What you should do
What follows is a set of records, each of which is to be written out exactly.
* * * * * * * * *
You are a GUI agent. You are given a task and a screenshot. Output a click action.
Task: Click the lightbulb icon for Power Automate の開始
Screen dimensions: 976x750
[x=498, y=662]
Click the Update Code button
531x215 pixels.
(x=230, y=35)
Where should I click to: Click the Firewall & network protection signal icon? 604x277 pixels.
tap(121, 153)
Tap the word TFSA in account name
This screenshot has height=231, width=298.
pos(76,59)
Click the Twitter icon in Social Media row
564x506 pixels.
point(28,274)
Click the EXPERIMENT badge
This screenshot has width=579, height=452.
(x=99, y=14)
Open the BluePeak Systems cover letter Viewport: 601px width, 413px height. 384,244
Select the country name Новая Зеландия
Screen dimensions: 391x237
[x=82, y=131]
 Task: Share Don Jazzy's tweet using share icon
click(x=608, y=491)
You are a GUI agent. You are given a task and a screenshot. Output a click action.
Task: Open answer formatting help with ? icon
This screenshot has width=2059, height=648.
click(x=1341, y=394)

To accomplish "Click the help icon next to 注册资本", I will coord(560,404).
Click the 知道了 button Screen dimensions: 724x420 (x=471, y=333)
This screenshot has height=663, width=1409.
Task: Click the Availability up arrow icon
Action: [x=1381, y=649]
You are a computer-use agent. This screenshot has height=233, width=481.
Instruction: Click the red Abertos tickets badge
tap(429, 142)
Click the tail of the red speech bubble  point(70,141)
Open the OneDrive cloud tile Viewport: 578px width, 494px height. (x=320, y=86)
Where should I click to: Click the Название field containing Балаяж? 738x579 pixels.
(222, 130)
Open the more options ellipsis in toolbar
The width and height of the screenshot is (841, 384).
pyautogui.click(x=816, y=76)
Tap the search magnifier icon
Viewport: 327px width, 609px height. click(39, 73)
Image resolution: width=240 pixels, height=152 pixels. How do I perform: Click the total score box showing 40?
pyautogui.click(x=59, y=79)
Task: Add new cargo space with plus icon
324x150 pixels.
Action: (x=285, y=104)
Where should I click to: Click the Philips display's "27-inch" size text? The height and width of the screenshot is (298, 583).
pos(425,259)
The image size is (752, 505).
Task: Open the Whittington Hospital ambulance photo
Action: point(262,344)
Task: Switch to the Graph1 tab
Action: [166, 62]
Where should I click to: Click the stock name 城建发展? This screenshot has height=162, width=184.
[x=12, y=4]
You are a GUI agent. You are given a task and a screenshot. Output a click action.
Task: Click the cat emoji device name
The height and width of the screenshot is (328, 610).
* * * * * * * * *
Completed exercise
You are a GUI agent. You are given a task and a screenshot. Output a click action.
Task: Click the lightbulb icon for Power Automate の開始
Screen dimensions: 976x750
[x=498, y=662]
Click the Update Code button
531x215 pixels.
(x=230, y=35)
Where should I click to: Click the Firewall & network protection signal icon? 604x277 pixels.
tap(121, 153)
Tap the word TFSA in account name
This screenshot has height=231, width=298.
pos(76,59)
Click the Twitter icon in Social Media row
564x506 pixels.
point(28,274)
Click the EXPERIMENT badge
This screenshot has width=579, height=452.
(x=99, y=14)
Open the BluePeak Systems cover letter Viewport: 601px width, 413px height. 384,244
Select the country name Новая Зеландия
Screen dimensions: 391x237
[x=82, y=131]
 Task: Share Don Jazzy's tweet using share icon
click(x=608, y=491)
You are a GUI agent. You are given a task and a screenshot. Output a click action.
Task: Open answer formatting help with ? icon
This screenshot has width=2059, height=648.
click(x=1341, y=394)

To accomplish "Click the help icon next to 注册资本", I will coord(560,404).
Click the 知道了 button Screen dimensions: 724x420 (x=471, y=333)
This screenshot has height=663, width=1409.
Task: Click the Availability up arrow icon
Action: [x=1381, y=649]
You are a computer-use agent. This screenshot has height=233, width=481.
Instruction: Click the red Abertos tickets badge
tap(429, 142)
Click the tail of the red speech bubble  point(70,141)
Open the OneDrive cloud tile Viewport: 578px width, 494px height. (x=320, y=86)
Where should I click to: Click the Название field containing Балаяж? 738x579 pixels.
(222, 130)
Open the more options ellipsis in toolbar
The width and height of the screenshot is (841, 384).
pyautogui.click(x=816, y=76)
Tap the search magnifier icon
Viewport: 327px width, 609px height. click(39, 73)
Image resolution: width=240 pixels, height=152 pixels. How do I perform: Click the total score box showing 40?
pyautogui.click(x=59, y=79)
Task: Add new cargo space with plus icon
324x150 pixels.
Action: (x=285, y=104)
Where should I click to: Click the Philips display's "27-inch" size text? The height and width of the screenshot is (298, 583).
pos(425,259)
The image size is (752, 505).
Task: Open the Whittington Hospital ambulance photo
Action: point(262,344)
Task: Switch to the Graph1 tab
Action: [166, 62]
Where should I click to: Click the stock name 城建发展? This screenshot has height=162, width=184.
[x=12, y=4]
You are a GUI agent. You are given a task and a screenshot. Output a click action.
Task: Click the cat emoji device name
The height and width of the screenshot is (328, 610).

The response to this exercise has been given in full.